In recent years, the focus on – and importance of – regulatory reporting has intensified. Accounting scandals, secretive financial dealings, and other shady business practices have lead to increasingly stringent guidelines such as Sarbanes Oxley, BASEL II, and other rigid financial reporting standards aimed at holding organizations more responsible for the way they manage, track, and account for their monetary assets.
Regulatory reporting requires companies to consolidate, calculate, and present their financial data in the most timely and accurate manner possible. But, with revenue and expense data residing in various disparate enterprise sources such as accounting applications, order entry systems, third-party payroll databases, and budgeting and forecasting solutions – how can an organization efficiently and effectively comply with these complex regulations?
Know the Guidelines
In many organizations, few stakeholders have full knowledge of all the guidelines and rules that govern the business. Additionally, legislation changes frequently, and the various federal, state, and local agencies are issuing new and revised laws all the time. Therefore, it is critical that you identify those who are most accountable for overseeing compliance with regulatory reporting guidelines, and put the appropriate measures in place to ensure that they are well-informed about existing rules, and keep on top of any new or revised ones.

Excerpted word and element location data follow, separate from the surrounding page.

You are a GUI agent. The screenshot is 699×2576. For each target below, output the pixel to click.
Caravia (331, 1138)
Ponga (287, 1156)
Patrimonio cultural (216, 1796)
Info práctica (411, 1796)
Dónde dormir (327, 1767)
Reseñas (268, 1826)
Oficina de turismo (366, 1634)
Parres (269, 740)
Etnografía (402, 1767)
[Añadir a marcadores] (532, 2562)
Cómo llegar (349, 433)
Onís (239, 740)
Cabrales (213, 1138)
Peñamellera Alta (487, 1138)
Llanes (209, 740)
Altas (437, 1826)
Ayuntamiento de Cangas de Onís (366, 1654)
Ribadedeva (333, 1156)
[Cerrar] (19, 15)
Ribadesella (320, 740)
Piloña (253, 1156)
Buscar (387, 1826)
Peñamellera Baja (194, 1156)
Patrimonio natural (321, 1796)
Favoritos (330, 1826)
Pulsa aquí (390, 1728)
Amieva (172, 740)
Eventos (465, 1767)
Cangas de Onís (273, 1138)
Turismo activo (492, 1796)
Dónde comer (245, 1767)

It is also important to note that some regulatory bodies require companies to designate a senior representative to certify report contents, holding them personally responsible for the information’s accuracy and integrity. Choose this person wisely.
Assess Your Risk
Are your global operations, and such factors as accounting systems in multiple languages or currency conversions, hindering your ability to generate fast and consistent financial reports? Are consolidations and calculations manual, increasing the number of errors and negatively impacting data integrity? Or, do you lack an effective audit trail, so you can track how financial data has been entered, altered, or accessed?

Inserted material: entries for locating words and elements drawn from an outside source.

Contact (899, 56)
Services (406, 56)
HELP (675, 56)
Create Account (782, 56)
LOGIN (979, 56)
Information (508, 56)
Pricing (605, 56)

Questions like these are critical to understanding where exposure for non-compliance exists, so you can take swift corrective action. Have a third-party “expert”, such as a consultant, come in and conduct an unbiased assessment of your current reporting processes and systems, and make recommendations for new procedures and tools to help ensure effective compliance.
Leverage Your Master Data and Metadata
Master data and metadata have both proven to be effective ways to enable improved regulatory reporting. For example, a master data management strategy allows companies to develop enterprise definitions, such as what “open” account status means in the case of a mortgage, a checking account, a line of credit, etc. This gives financial managers access to a common view of accurate and timely financial information from systems across the enterprise.

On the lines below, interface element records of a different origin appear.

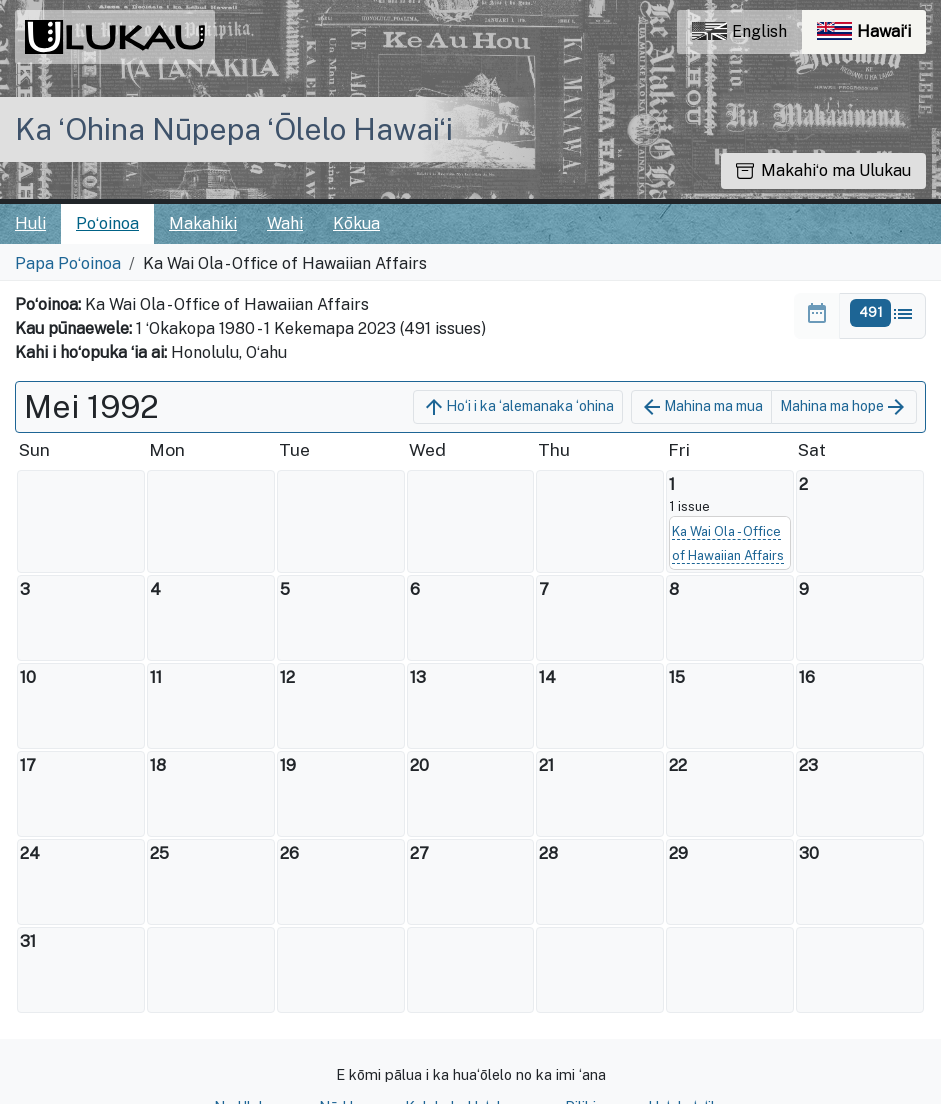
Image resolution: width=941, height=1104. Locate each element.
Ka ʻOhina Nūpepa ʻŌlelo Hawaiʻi (234, 129)
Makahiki (203, 223)
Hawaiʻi (871, 36)
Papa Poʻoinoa (68, 263)
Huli (30, 223)
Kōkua (356, 223)
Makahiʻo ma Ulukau (823, 170)
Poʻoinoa (107, 223)
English (739, 31)
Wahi (285, 223)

Additionally, metadata, particularly that generated by business intelligence systems, can help ensure the appropriate storage, retention, and disposal of mission-critical financial information – including that contained in unstructured formats such as emails and images. It also provides a virtual “audit trail” of financial information, such as what systems key accounting data resides in, how is it aggregated from various databases, or how expense, revenue, and profit numbers are calculated. Corporate Governance is Key Simply creating a report, and refreshing the data on a regular basis is not enough to guarantee ongoing compliance. If the data you are plugging into your report templates in inconsistent or inaccurate, then your reports will not meet the needed standards, and severe sanctions could result. Since financial data exists in many disparate systems across an organization, strict policies and procedures must be developed, documented, and enforced – and a governing body must be assigned to oversee them – in order to maintain the integrity of all relevant information across the enterprise. With these four surefire tips, you can help your organization facilitate effective compliance and avoid heavy fines and penalties, as well as bad press, damage to corporate image, and decreased trust among prospects, customers, investors, and business partners.